Polemik pembangunan 18 lantai Kedubes India, dan bagaimana perlawanan warga sekitar yang terdampak proyek, sejatinya bukan informasi baru. Bahkan masalah ini sudah diputuskan oleh Pengadilan Tata Usaha Negara (PTUN) Jakarta dengan nomor perkara 93/G/2024/PTUN.JKT. Majelis hakim PTUN memenangkan gugatan warga.
“Warga kembali meramaikan kasus ini, karena permohonan banding yang diajukan Pemprov DKI atas putusan PTUN sebelumnya, akan segera disidangkan,” ungkap pengacara senior David Tobing yang juga kuasa hukum warga, saat dihubungi Selasa (26/11).

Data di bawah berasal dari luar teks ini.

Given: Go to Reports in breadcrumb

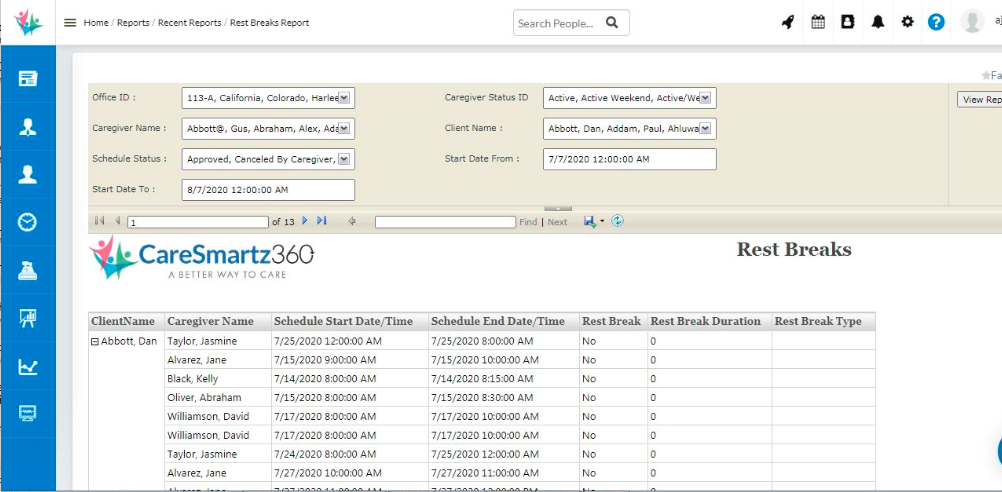Looking at the screenshot, I should (133, 23).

Lalu, bagaimana awal mula kasus ini dan mengapa Pemprov DKI kalah melawan warga? berikut ringkasannya.
Pertama, masalah ini bermula dari izin Persetujuan Bangunan Gedung (PBG) yang diterbitkan Dinas Penanaman Modal dan Pelayanan Terpadu Satu Pintu (DPMPTSP) Provinsi DKI Jakarta. Berbekal PBG inilah, kontraktor Waskita Karya (WSKT), memulai pembangunan.

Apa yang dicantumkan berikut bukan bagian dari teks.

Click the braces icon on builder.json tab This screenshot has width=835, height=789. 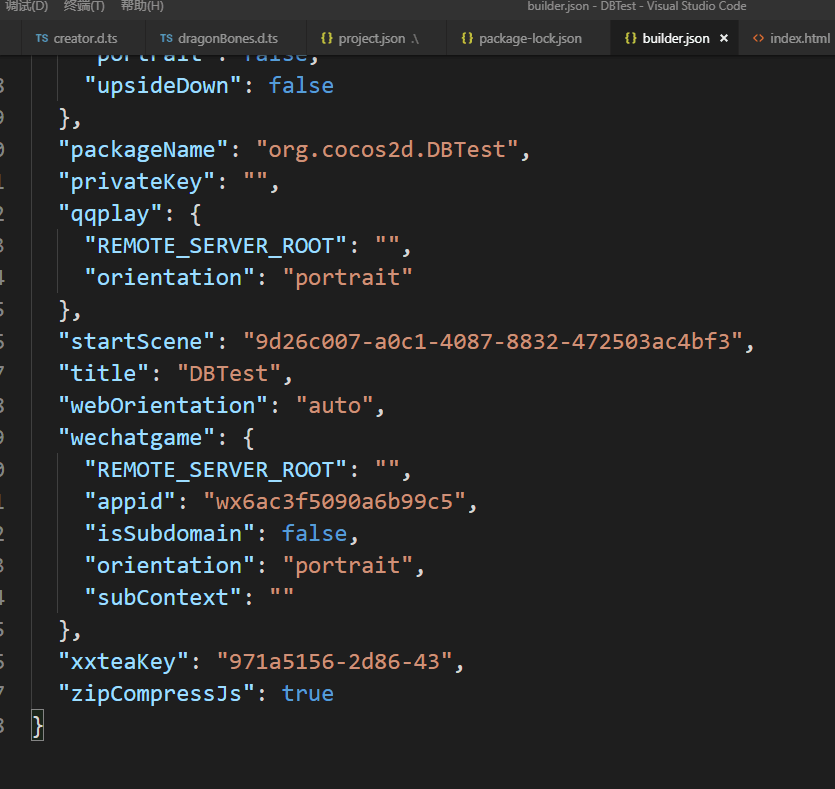pos(630,39)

Kedua, warga sekitaran proyek terkaget kaget dengan proyek bangunan 18 lantai ini karena merasa tidak pernah dilibatkan dalam proses audiensi. Atas dasar itu, warga mencari tahu dan memverifikasi proses perizinannya.
Ketiga, dari proses verifikasi itu, warga menemukan bahwa PBG ternyata tidak disertai dokumen Amdal. Dikemudian hari terbukti bahwa izin Amdal terbit belakangan setelah proyek berjalan. Itupun tidak bisa dipertanggungjawabkan karena salah satu persyaratan utama izin Amdal, yakni persetujuan dari warga, tidak dilakukan secara benar.
Keempat, warga menggugat izin PBG yang diterbitkan Pemprov DKI ke PTUN. Majelis hakim PTUN kemudian memutuskan memenangkan gugatan warga dan meminta Pemprov DKI untuk menghentikan pembangunan.